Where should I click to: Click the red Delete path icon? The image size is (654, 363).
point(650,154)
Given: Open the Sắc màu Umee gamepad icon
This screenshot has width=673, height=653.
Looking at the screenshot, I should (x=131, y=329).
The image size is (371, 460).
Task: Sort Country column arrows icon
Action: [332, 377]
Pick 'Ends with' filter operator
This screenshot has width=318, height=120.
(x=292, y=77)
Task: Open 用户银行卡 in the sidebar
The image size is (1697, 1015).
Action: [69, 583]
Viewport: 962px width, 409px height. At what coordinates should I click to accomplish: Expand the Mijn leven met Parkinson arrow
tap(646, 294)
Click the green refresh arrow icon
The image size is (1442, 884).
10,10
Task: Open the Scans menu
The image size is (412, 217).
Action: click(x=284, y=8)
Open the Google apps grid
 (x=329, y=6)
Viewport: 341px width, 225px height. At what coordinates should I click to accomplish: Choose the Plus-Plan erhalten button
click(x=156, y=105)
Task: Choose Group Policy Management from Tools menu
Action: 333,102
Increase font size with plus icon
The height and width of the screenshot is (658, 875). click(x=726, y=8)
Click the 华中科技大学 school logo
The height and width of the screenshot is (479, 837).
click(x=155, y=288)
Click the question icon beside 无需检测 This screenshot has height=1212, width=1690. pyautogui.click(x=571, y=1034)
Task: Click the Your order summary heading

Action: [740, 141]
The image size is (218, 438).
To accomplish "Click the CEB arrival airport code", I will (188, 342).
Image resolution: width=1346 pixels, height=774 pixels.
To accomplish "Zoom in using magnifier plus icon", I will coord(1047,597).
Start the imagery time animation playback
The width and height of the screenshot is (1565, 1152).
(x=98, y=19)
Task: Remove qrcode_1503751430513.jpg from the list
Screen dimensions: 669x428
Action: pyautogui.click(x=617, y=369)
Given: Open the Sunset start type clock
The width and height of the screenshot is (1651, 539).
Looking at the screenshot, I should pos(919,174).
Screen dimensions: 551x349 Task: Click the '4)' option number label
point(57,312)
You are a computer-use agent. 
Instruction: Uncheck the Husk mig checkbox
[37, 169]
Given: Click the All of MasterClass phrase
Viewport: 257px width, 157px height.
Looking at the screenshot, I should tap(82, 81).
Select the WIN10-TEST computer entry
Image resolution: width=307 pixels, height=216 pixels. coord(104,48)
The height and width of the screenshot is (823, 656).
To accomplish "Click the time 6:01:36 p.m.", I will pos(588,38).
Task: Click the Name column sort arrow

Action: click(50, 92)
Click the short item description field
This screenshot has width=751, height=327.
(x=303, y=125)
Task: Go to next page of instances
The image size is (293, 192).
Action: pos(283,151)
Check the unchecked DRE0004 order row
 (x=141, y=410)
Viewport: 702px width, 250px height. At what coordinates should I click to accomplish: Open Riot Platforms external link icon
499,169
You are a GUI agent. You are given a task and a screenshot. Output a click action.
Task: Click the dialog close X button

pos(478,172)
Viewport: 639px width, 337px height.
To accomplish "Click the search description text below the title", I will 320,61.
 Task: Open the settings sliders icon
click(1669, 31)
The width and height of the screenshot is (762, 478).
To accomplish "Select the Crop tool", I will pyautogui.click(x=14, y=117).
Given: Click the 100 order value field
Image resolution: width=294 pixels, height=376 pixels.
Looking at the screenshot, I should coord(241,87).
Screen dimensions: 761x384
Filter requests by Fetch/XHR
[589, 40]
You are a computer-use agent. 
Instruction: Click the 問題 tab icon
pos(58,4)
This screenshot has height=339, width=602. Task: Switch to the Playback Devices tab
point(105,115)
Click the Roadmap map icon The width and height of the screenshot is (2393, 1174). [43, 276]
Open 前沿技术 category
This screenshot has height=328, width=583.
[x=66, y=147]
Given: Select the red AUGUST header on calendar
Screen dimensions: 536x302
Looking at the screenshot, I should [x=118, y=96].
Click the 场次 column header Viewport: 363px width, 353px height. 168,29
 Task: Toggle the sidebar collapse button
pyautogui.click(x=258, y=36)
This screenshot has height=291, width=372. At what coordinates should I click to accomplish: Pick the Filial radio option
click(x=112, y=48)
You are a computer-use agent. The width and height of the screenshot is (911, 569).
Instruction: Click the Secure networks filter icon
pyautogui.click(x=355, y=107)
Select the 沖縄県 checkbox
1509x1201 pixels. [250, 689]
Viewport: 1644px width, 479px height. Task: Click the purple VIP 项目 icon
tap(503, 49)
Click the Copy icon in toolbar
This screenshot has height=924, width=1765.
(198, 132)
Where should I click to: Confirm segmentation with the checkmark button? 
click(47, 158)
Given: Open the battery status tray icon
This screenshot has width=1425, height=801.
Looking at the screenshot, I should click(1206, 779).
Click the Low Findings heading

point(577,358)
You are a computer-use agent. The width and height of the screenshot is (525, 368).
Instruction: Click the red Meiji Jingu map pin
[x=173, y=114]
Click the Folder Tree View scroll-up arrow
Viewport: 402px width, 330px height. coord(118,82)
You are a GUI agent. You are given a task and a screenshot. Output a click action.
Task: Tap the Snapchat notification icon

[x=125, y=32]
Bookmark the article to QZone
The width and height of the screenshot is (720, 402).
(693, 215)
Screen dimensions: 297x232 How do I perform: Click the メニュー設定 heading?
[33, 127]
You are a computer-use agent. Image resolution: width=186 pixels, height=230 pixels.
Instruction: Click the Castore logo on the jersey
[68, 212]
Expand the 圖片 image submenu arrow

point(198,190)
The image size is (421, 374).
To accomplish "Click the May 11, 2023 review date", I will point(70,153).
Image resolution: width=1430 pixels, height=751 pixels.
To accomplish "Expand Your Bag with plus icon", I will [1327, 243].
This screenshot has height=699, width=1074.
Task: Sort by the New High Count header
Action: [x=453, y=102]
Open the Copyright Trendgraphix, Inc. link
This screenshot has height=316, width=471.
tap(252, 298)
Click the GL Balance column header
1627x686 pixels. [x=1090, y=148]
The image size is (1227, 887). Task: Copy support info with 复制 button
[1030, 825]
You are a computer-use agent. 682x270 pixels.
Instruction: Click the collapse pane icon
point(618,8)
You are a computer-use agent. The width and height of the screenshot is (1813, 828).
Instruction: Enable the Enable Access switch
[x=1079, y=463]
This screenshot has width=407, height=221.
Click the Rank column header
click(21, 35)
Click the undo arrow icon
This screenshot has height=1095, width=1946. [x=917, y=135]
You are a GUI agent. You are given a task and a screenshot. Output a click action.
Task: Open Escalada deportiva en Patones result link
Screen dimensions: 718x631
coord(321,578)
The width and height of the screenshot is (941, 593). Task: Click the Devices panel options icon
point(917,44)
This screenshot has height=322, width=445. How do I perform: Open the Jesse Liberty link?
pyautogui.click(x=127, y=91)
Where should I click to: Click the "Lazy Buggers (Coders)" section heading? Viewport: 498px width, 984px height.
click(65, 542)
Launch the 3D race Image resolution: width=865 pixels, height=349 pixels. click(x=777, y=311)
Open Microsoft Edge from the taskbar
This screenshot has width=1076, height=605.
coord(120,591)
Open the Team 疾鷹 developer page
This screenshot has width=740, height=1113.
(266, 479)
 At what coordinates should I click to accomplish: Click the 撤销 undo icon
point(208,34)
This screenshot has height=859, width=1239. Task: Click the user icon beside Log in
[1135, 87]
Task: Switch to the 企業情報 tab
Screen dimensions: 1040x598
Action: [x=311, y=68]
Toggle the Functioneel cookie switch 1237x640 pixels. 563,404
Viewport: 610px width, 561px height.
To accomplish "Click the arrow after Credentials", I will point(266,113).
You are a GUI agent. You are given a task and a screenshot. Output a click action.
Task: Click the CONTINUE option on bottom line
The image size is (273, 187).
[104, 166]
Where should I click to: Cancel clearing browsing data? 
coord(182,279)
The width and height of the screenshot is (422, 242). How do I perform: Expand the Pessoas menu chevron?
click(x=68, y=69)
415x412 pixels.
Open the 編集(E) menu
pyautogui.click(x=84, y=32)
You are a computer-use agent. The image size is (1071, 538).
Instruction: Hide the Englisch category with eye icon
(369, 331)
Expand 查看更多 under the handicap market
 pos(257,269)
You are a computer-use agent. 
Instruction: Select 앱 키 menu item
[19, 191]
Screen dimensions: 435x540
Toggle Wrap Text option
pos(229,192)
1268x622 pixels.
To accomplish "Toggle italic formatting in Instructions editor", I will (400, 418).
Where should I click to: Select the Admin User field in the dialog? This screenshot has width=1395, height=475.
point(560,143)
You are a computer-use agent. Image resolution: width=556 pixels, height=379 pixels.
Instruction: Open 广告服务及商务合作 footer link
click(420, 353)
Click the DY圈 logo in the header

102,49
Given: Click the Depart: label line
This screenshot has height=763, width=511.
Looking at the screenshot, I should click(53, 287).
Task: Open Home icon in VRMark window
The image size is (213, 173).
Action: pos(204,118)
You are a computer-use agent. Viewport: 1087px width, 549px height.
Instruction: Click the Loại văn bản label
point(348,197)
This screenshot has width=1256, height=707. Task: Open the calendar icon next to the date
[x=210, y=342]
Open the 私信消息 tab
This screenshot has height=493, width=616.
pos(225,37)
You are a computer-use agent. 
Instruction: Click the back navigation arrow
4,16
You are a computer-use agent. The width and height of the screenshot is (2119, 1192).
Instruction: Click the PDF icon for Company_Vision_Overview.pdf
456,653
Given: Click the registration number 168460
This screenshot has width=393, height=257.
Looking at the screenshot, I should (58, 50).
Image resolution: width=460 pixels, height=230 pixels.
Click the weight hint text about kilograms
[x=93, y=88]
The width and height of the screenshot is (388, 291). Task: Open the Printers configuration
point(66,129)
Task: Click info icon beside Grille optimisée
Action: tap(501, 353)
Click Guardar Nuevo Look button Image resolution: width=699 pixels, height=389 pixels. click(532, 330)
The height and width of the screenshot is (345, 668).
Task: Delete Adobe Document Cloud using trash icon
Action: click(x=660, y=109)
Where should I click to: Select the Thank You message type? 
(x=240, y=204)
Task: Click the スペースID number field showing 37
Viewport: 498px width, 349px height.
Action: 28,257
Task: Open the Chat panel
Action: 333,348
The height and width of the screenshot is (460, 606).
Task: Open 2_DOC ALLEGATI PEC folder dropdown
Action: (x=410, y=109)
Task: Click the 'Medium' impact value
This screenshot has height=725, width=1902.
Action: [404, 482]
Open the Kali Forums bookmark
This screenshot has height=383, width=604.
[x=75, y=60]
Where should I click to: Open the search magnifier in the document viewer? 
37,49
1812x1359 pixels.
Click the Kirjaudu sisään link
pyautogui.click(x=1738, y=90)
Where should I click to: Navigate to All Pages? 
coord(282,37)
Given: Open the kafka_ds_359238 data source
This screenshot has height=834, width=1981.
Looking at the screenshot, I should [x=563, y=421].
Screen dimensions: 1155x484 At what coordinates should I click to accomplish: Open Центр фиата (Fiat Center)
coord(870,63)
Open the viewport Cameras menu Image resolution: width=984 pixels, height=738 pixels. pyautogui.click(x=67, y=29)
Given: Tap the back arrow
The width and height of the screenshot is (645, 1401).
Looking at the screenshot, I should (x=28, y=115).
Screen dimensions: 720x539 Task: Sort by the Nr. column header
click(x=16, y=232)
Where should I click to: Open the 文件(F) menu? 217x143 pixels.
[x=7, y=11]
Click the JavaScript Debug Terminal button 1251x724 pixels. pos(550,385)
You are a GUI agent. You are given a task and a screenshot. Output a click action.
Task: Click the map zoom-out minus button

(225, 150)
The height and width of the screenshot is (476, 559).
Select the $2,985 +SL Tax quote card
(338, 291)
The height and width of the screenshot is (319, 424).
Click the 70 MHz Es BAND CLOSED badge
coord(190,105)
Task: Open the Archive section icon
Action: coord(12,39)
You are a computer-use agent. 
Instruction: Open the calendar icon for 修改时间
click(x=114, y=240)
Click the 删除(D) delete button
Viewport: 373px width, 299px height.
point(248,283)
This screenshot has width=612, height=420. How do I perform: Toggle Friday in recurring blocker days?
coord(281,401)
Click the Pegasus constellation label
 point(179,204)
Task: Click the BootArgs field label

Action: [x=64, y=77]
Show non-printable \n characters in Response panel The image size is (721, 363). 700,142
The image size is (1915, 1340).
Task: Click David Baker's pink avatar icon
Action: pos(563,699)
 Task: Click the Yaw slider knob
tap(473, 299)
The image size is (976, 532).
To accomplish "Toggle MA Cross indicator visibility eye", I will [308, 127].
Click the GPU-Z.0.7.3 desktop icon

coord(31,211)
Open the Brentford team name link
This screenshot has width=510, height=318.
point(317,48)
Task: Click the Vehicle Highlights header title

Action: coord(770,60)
——————
Convert the records from the line containing "Click the Roadmap" to the line containing "pyautogui.click(x=258, y=36)" into a JSON list of strings, with each line as one string and blank lines omitted.

FINAL RESULT:
[
  "Click the Roadmap map icon The width and height of the screenshot is (2393, 1174). [43, 276]",
  "Open 前沿技术 category",
  "This screenshot has height=328, width=583.",
  "[x=66, y=147]",
  "Given: Select the red AUGUST header on calendar",
  "Screen dimensions: 536x302",
  "Looking at the screenshot, I should [x=118, y=96].",
  "Click the 场次 column header Viewport: 363px width, 353px height. 168,29",
  " Task: Toggle the sidebar collapse button",
  "pyautogui.click(x=258, y=36)"
]